伊勢と熊野は江戸庶民の憧れの地
元祖日本のロングトレイル、熊野古道。紀伊半島の奥地、「熊野三千六百峰」といわれるほど多くの峰々が連なる、深い山中に鎮座するのが熊野本宮大社です。そして、本宮大社から熊野川を下った、河口に近いところにあるのが熊野速玉大社、その少し西側の那智山にあるのが熊野那智大社です。
「熊野三山」と呼ばれるこの三社がある熊野へ伊勢神宮から向かう道、それが総延長170kmの「伊勢路」です。巡礼の旅に出ることが人々の悲願だった時代、伊勢参りと熊野詣は大きな憧れでした。
十返舎一九の『東海道中膝栗毛』の中に、
伊勢へ七度 熊野へ三度
愛宕様へは月参り
というフレーズが出てきますが、一般庶民にとっては、伊勢も熊野も、そう気軽に行けるものではなかったようです。
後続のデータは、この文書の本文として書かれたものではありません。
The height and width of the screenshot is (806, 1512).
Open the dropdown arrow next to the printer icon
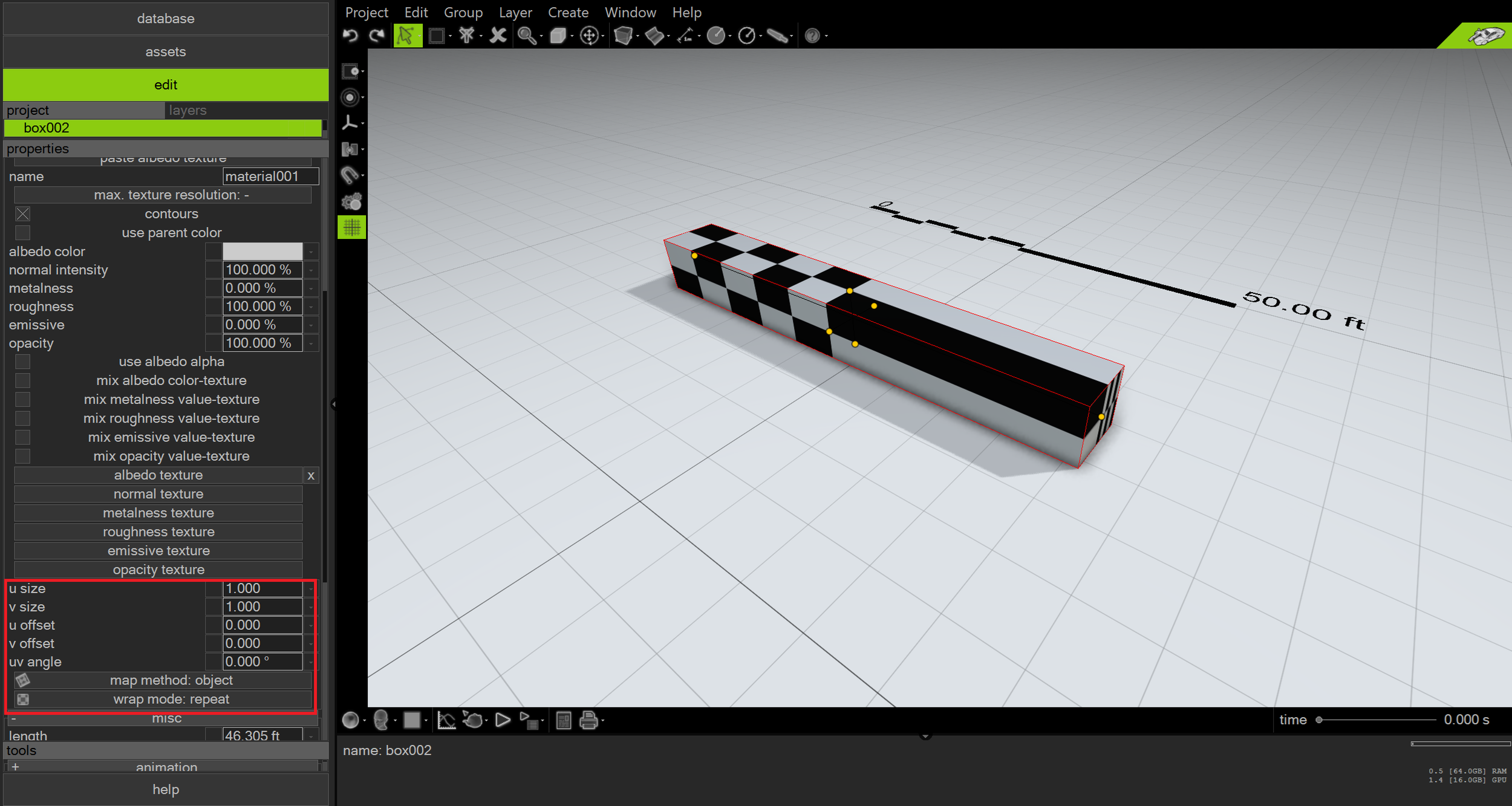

とくに、江戸など東国からの巡礼者にとっては非常に遠いところなので、伊勢まで来れば熊野へも詣で、そのまま西国巡礼へ向かう、ということも多かったようです。
黒潮ブルーと雄大なる太平洋を眺める旅路
深く険しい山の中を進むことが多い熊野古道ですが、紀伊半島の海沿いを往く伊勢路と大辺路は、黒潮が洗う豪快なリアス式海岸と、どこまでも青い太平洋を眺めながら歩ける、眺望抜群のトレイルです。
心地よい日差しの中、爽やかな海風に吹かれながらのトレッキングは最高で、とても気持ちがいいです。
三重県伊勢市にある伊勢神宮から、熊野三山を目指す「伊勢路」。一部峠越えのパートもありますが、海岸沿いを通る部分が多いので、険しい山の中をたどるほかの熊野古道と比べると、比較的平坦で歩きやすい道です。
また、古道と並行して、JR紀勢本線が通っているので、パートを分けて歩くことも比較的に容易。今回は、春におすすめの絶景コースをご紹介しましょう。
伊弉冊尊(イザナミノミコト)が眠る「花の窟」
JR紀勢本線の有井駅から海側へすぐのところにあるのが、「紀伊山地の霊場と参詣道」の一部として世界遺産に登録されている「花の窟(いわや)」と呼ばれる神社。
夫、伊弉諾尊(イザナギノミコト)とともに国生みを行った伊弉冊尊(イザナミノミコト)が、火神・軻遇突智尊(カグツチノミコト)を産んだことによって身罷(みまか)られたのちに、葬られた御陵なのです。
『日本書紀』の記述によると、日本最古の神社とされていますが、社殿はなく、海辺に佇む巨大な岩がご神体。
そそり立つ巨岩を間近でお詣りすると、古代から人々が敬い、信仰し続けてきたことが実感できる神々しい雰囲気が漂っています。
岩の上には、日本一長いとされる約170mの大綱が掛けられています。この綱は、今でも稲わらを手作業で綯って作られており、三重県の無形文化財でもある「御綱掛け神事」によって掛け渡されます。花の窟は海に面しており、眼前に広がる海岸線が、世界遺産の「七里御浜」です。
熊野灘の青い海と陽光に輝く白い砂浜
七里御浜は、熊野市から紀宝町にかけて約22km続く、日本で一番長い砂礫海岸です。荒々しい黒潮が打ち寄せる浜には、「みはま小石」と呼ばれる、色とりどりの美しい小石がたくさん。アクセサリーなどに加工して販売されることもあり、ハイカーがお土産に拾っていく姿もよくみかけます。
雄大な海と空を眺めながら海岸線を北上していくと、まるで獅子のようなシルエットの岩が見えてきます。世界遺産であり、国指定の名勝・天然記念物でもある「獅子岩」です。
地盤の隆起と海蝕・風蝕などの作用によって形成された、迫力ある姿が特徴です。まるで太平洋に向かって獅子が咆哮しているように見えます。
古来より、隣にある「神仙洞」と共に、熊野市の山中に鎮座する「大馬神社」の狛犬とされ、畏敬されてきました。